▸ WHAT YOU HAVE TO DO
An exact copy of every entry below is required, and no picture may appear in it.

Screenshot grounding data:

◇ ◇ ◇ ◇ ◇

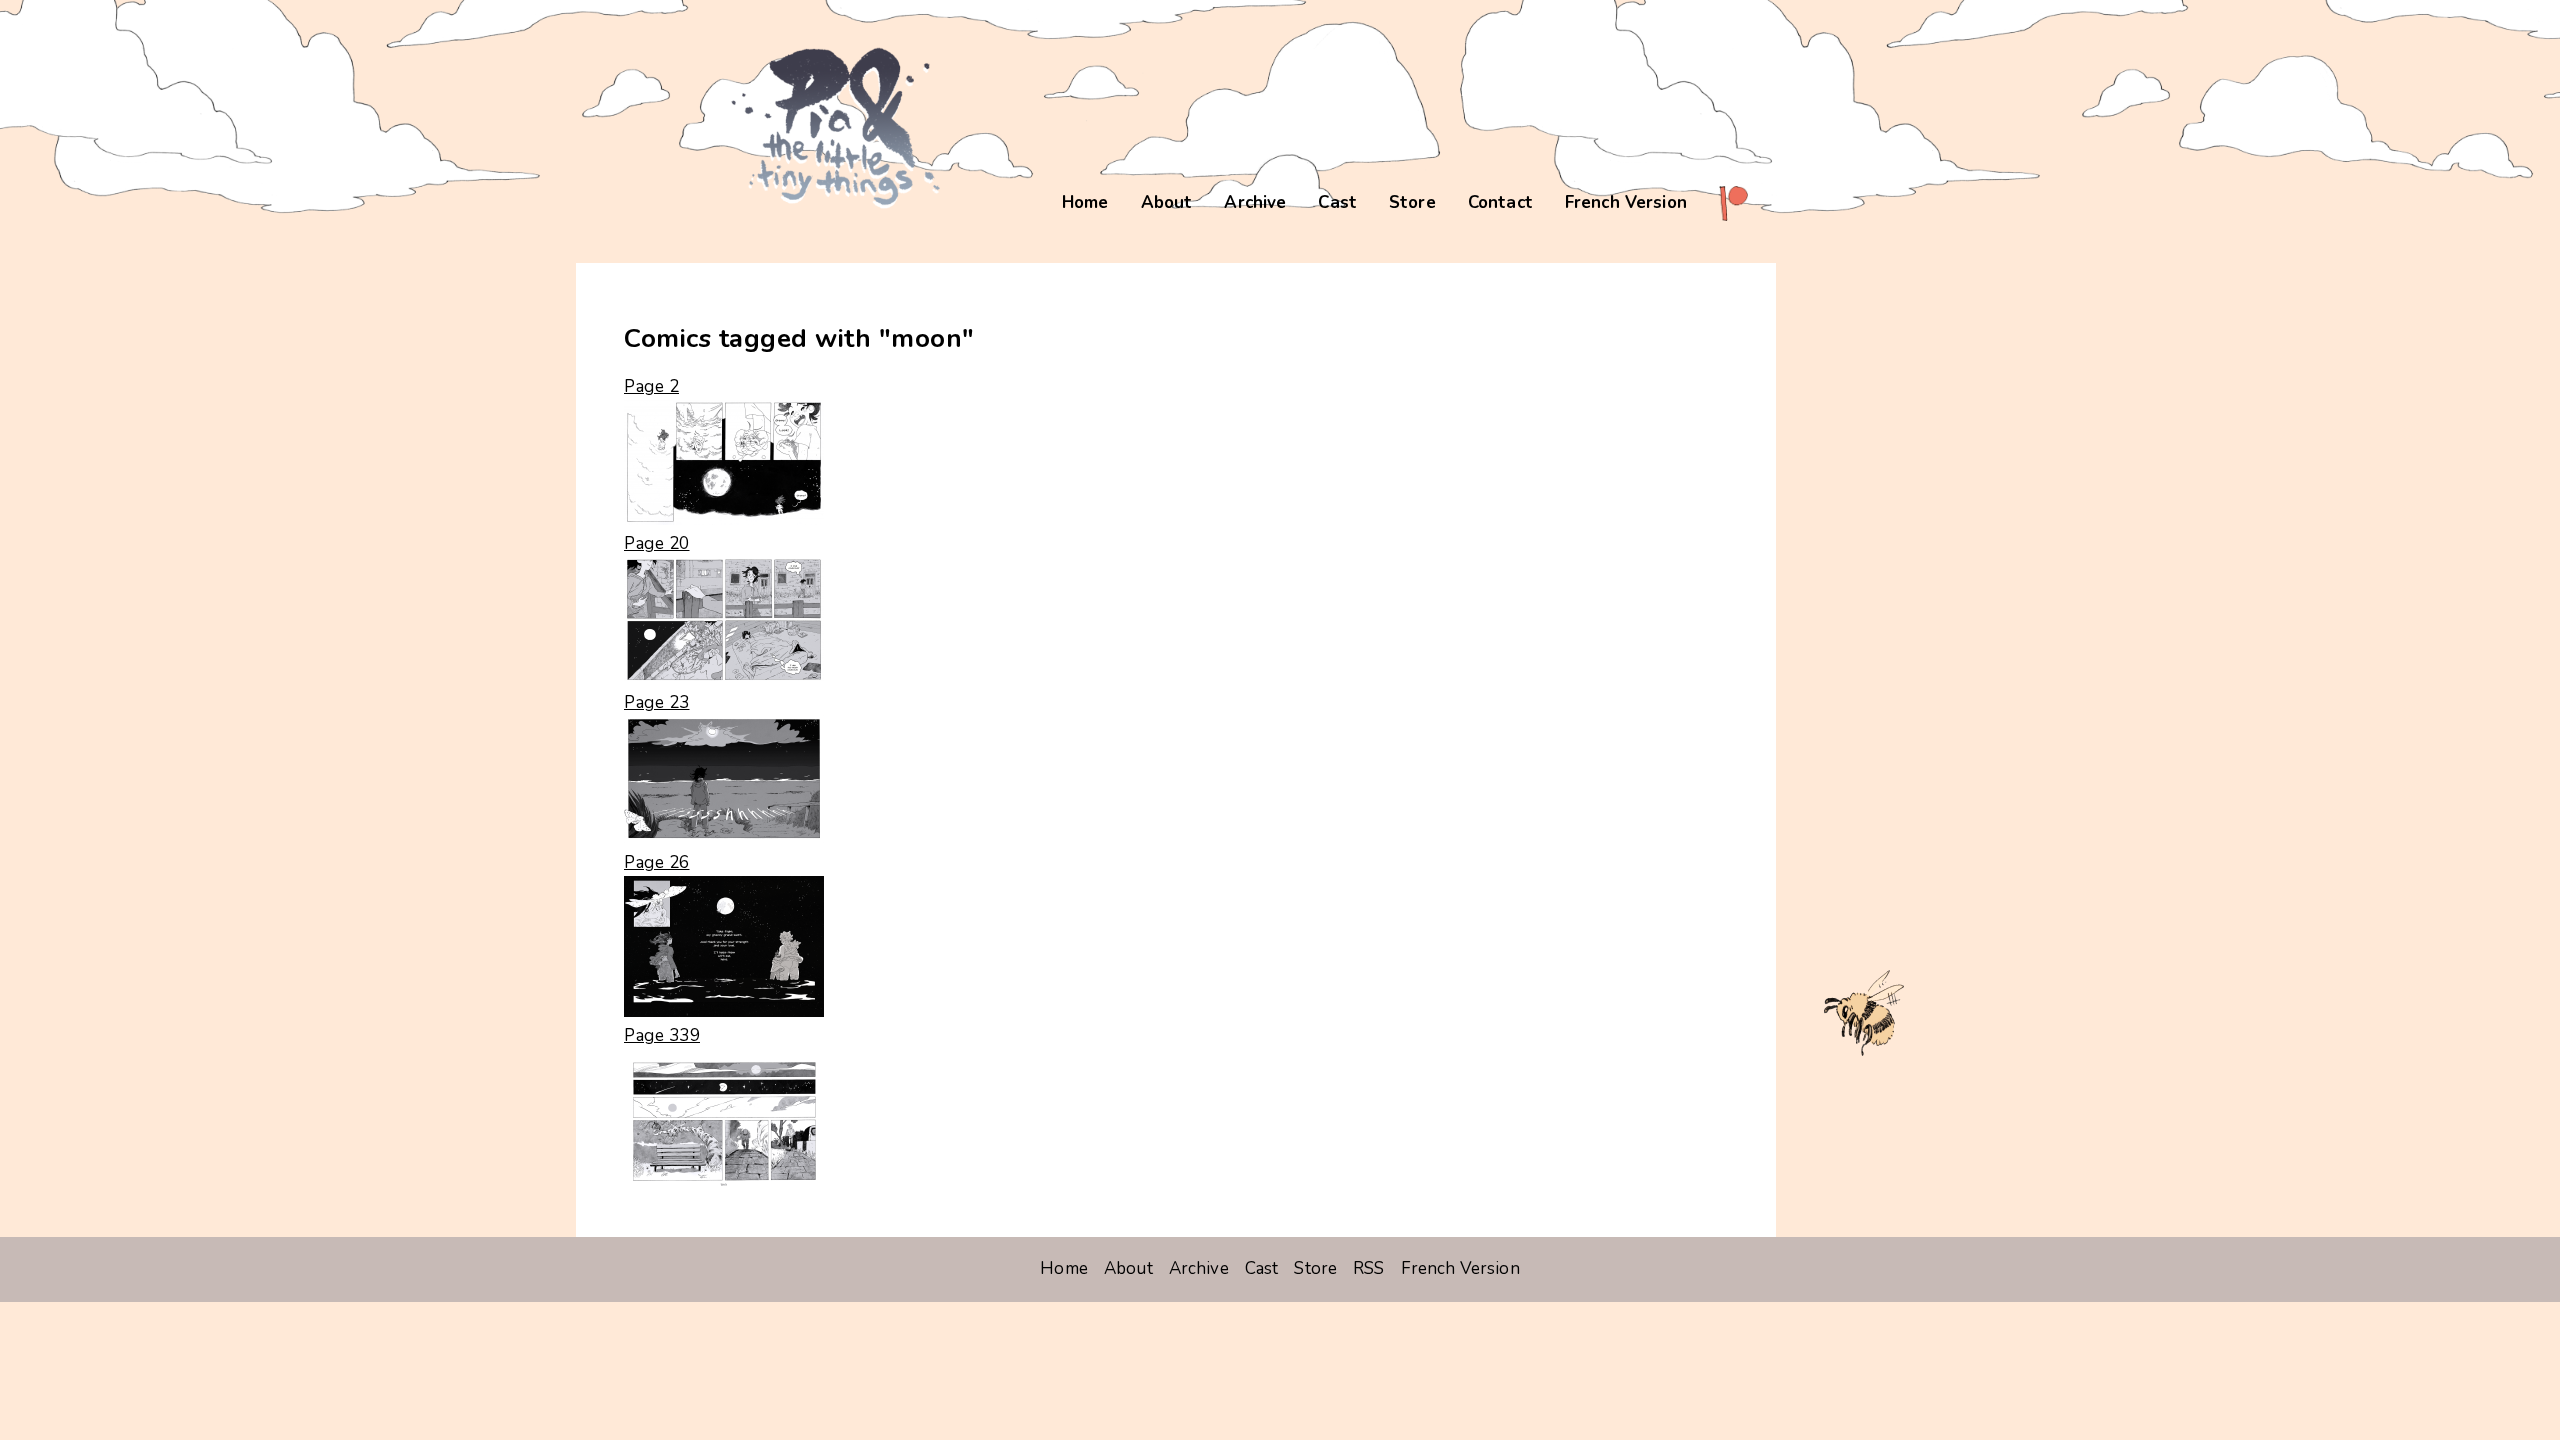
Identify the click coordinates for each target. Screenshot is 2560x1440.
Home (1085, 202)
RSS (1368, 1268)
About (1167, 202)
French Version (1626, 202)
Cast (1337, 202)
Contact (1500, 202)
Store (1412, 202)
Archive (1255, 202)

◇ ◇ ◇ ◇ ◇

▸ EXERCISE RESULT
Identify the click coordinates for each target. Screenshot is 2560x1440.
Home (1085, 202)
RSS (1368, 1268)
About (1167, 202)
French Version (1626, 202)
Cast (1337, 202)
Contact (1500, 202)
Store (1412, 202)
Archive (1255, 202)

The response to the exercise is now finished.